Goal 1
Answer these questions using the passage on why music becomes popular. Mark each answer with its letter.
(a) What combination does the writer say makes it easy to understand why some groups or artists get popular?
(b) What does the writer say we all are in the modern marketplace of culture?
(c) According to the final sentence, what three things is every commercial transaction based upon?
Goal 2
In one to three sentences, explain why the passage on musical popularity says pop culture tends to be seen as "greasy kids stuff," "fluff" and ephemera.
Goal 3
Extend the passage on musical popularity, picking up after its final sentence.
** start Source text **
Some groups or artists get popular and it's easy to understand why it happens: a combination of marketing ploys, and crowd pleasing hooks, and whomp, there it is. Most of the time, it's a bit more obscure, and of those times, it's usually obscure to some, but not all. I chalk it up to a more targeted attack on certain demographics, and if you're not one of them, you'll never understand. Sometimes, there's a surprise, but such surprises are usually fleeting. This is why pop culture tends to be seen as "greasy kids stuff" and "fluff" and ephemera- the resonance of a deeply shared communication has very little place in such by-rote transactions. It's supposed to be different for the Alterna- Indie- Artsy- or Adult contemporary folks; you'll note the irony that I can name the demographics instantly, and easily. Sorry if you haven't heard it before, but it's all the same- We are all teenyboppers, in the modern marketplace of culture. It doesn't matter if you're talking about Yo Yo Ma, Radiohead, Katie Perry, Alan Jackson or Dimmu Borgir, it's all a commercial transaction based upon the same combination of hooks, advertising and identity.
** end Source text **
** start Material **
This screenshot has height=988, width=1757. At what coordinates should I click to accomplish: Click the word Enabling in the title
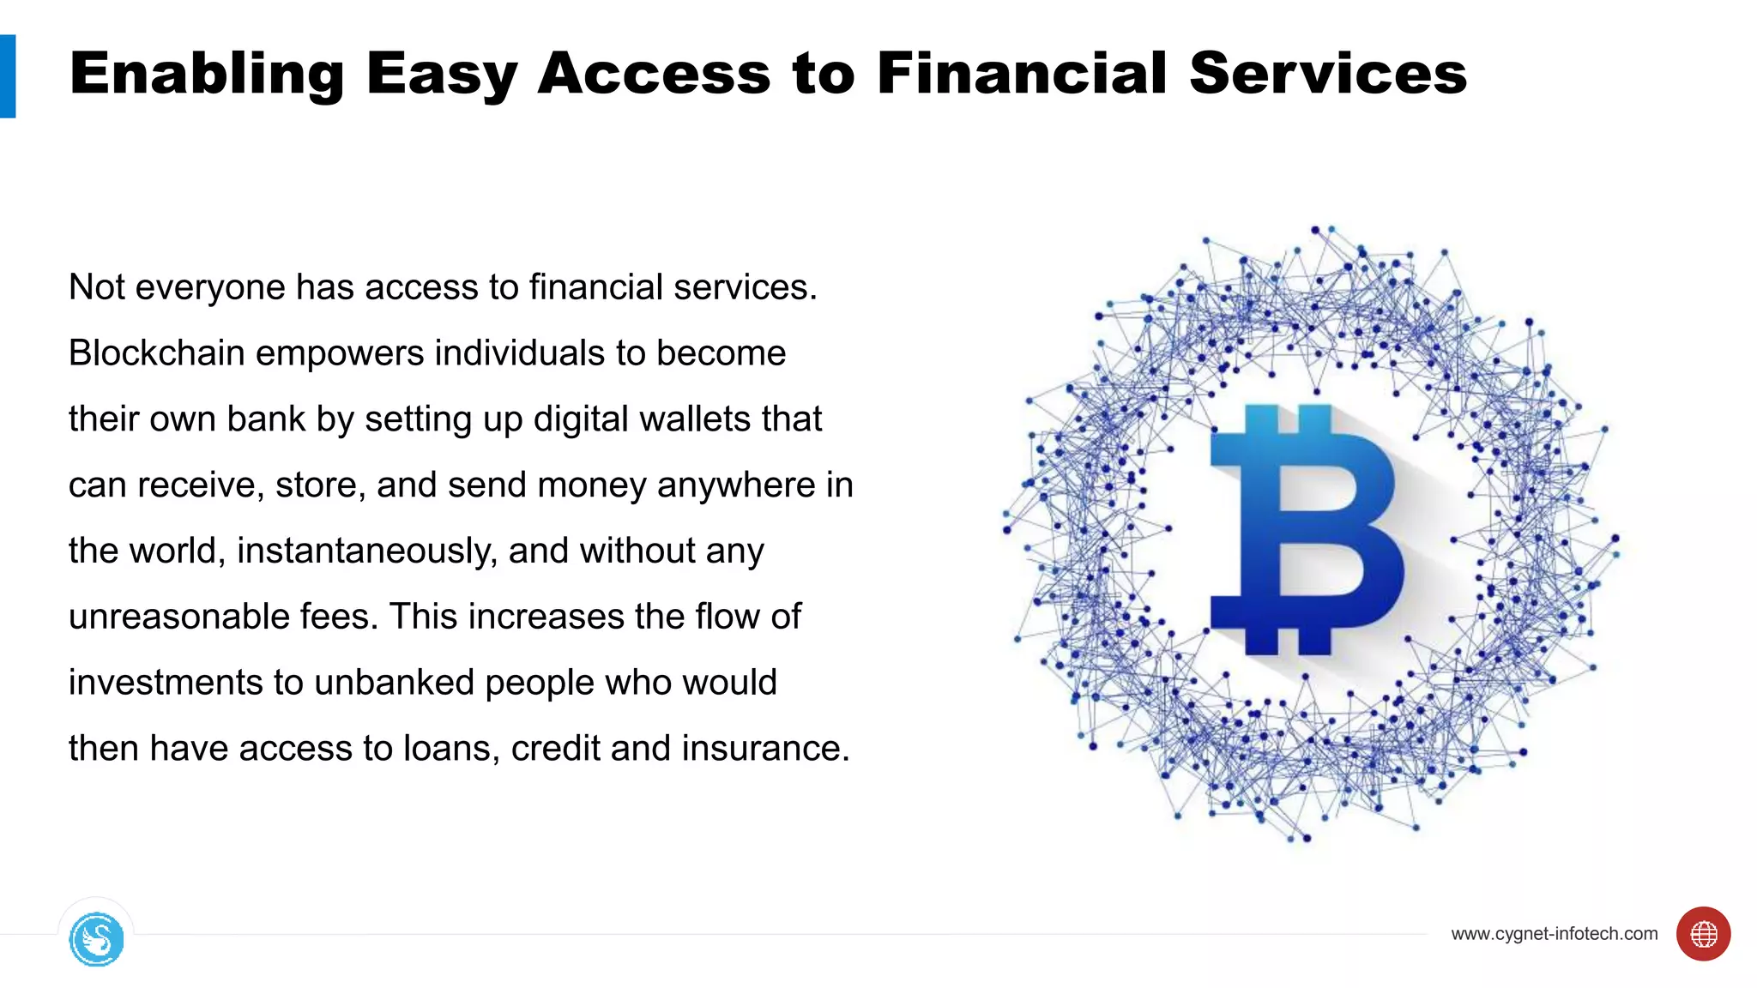pos(206,74)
** end Material **
Result 1
(a) Marketing ploys and crowd pleasing hooks.
(b) Teenyboppers.
(c) Hooks, advertising and identity.

Result 2
Pop culture is seen this way because its success comes from by-rote transactions built on marketing and hooks. In such transactions, the resonance of a deeply shared communication has very little place.

Result 3
So, jaded as I am, cynical as I am, I still enjoy wading in to the pop culture morass, and I'm enthusiastic about it. Much like Greek mystery plays, I already know the story, but I enjoy the telling, because the way it goes has individual pleasures for me. However, I'm awake, and self-aware, and I know when there's something amiss. Such is the case with the Joy Formidable. Something about their "small town girl makes good" story seems a bit too mythic, and fits a bit too hand-in-glove with the secondary "girls just wanna have fun" byline about tiny welsh girls making big guitar rackets. You mean to tell me, in this age of Internet connectedness, that some little welsh girl isn't canny enough, nor informed enough to make the connections between English Twee pop, Shoegazer revivalism, and Post-metal noisiness on her own, and just came about that sound like some kind of primativist? I doubt it. You mean to tell me that a world-traveller is just some introvert, smitten with the majesty of her native land? Yeah, right- tell me another one, Polly, you're not rid of me. Hell, even the Wiki page reads like Ad copy. I give them 2 albums, tops, before the story wears thin.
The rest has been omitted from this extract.